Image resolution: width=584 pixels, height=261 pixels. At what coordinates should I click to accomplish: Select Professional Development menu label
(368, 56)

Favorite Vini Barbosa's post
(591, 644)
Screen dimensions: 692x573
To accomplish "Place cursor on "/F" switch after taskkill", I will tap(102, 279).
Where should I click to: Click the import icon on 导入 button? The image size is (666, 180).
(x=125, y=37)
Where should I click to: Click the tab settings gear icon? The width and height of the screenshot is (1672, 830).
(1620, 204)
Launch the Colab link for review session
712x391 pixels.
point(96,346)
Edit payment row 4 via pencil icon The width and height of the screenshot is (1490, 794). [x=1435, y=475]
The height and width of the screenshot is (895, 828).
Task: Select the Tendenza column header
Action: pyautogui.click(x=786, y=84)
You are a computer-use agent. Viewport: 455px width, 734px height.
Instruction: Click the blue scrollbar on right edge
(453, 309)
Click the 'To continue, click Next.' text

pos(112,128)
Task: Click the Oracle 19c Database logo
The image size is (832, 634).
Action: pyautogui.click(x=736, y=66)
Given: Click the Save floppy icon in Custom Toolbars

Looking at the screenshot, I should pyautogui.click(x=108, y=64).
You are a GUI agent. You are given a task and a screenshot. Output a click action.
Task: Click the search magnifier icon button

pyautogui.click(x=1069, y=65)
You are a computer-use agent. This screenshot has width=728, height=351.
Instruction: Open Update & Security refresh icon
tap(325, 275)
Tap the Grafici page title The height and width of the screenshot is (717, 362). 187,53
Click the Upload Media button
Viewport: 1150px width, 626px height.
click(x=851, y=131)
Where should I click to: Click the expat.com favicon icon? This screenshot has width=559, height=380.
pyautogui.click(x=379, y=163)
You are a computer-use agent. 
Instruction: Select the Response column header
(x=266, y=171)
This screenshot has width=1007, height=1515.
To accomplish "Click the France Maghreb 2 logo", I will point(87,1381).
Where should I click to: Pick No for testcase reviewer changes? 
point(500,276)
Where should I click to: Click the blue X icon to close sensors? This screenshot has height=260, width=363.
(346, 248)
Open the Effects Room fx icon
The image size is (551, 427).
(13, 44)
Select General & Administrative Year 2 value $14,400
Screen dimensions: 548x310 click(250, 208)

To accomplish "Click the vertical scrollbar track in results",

Exercise goal>
Every line that contains the string "agent" should be returned from the data.

Output of the task>
You are a computer-use agent. Viewport: 455px width, 734px height.
You are a GUI agent. You are given a task and a screenshot. Output a click action.
You are a computer-use agent. This screenshot has width=728, height=351.
You are a computer-use agent. 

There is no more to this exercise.